Description of the task: In the records below, which lines include "computer"? Copy them.
Data records Start Marker
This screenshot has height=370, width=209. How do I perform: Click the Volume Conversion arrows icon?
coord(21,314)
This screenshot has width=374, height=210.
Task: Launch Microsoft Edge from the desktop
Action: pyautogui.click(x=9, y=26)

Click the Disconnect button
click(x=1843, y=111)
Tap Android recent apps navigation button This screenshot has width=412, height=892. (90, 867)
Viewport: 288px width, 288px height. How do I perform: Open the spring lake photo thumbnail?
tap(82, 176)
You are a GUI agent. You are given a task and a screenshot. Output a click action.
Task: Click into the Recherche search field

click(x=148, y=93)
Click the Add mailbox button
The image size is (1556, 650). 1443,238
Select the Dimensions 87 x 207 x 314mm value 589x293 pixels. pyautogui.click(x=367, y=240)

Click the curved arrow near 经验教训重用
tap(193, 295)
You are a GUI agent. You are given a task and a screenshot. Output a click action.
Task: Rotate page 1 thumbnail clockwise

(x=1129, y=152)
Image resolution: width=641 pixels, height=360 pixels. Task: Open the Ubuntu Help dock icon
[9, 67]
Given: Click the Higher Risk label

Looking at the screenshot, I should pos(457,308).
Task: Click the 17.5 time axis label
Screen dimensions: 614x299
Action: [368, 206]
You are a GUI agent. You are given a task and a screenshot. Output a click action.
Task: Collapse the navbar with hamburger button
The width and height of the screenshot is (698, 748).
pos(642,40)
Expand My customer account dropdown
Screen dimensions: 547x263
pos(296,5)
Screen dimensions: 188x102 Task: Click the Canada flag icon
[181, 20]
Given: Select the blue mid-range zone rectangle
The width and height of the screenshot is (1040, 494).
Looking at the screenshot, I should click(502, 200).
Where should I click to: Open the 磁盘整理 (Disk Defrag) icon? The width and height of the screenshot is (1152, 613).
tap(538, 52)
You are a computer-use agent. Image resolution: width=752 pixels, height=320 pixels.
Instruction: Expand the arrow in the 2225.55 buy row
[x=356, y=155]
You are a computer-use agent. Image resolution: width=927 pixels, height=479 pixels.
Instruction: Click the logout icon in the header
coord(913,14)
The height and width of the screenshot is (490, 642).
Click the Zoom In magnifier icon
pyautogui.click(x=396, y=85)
Data records End Marker
The completed task:
You are a computer-use agent. Image resolution: width=752 pixels, height=320 pixels.
You are a computer-use agent. Image resolution: width=927 pixels, height=479 pixels.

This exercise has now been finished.